Yeah, I found the choice an odd one on Mark Zuckerberg's part
(I feel confident it didn't happen w/o at the least his tacit approval). Most likely he felt it would "kickstart" their own lagging efforts in the area -- and possibly he even had a moment of humanity grip him. Who knows?
>As time goes on, their grip loosens further. The Chinese are giving us better open weights models, and fully open source models are getting better too.
The baste Chinese will be the key here going forward, IMO.
>Before December, there was good reason to be pessimistic about any transformer alternative in the LLM space.
>In December, we had a really interesting development.
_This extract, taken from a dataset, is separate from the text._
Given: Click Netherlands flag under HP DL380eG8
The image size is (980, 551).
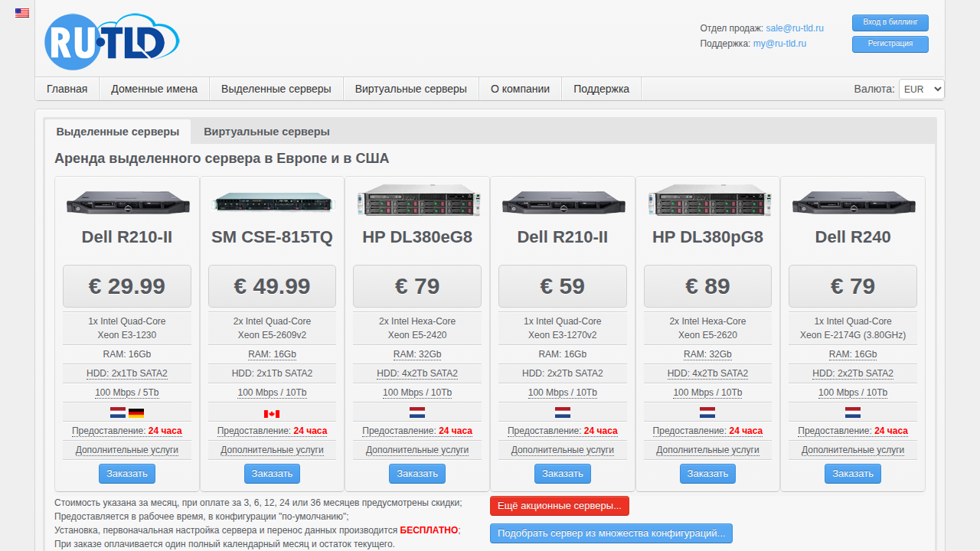Looking at the screenshot, I should pos(417,413).
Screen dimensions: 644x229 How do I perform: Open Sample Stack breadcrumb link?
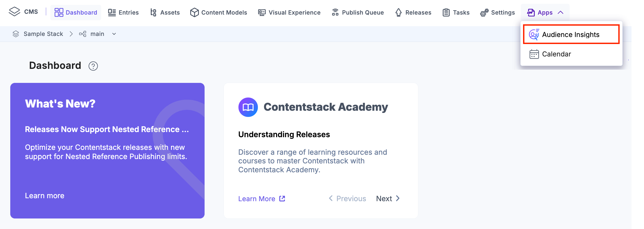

The RWKV team figured out how to convert an existing transformer model into a RWKV one by replacing the attention heads and then healing the model. This means RWKV can benefit from existing massive LLM pre-trains.
So, *[checks calender]*
about one month's time? You'll please pardon the rest of us focusing on other aspects of robowaifu development here if we somehow missed the memo! :D Of course, we're all very grateful to hear this news, but please be a bit more understanding of all our differing priorities here on /robowaifu/ , Anon.
>tl;dr
Making robowaifus is a big, big job. It will take a team of us focusing on several differing niches & all cooperating together to pull this off well.
And years of time.
>Even on the hardware front, there is hope.
>The Nvidia Digits computer could potentially be really good for us.
>I do think unified memory is the future (just look at Apple's M series chips).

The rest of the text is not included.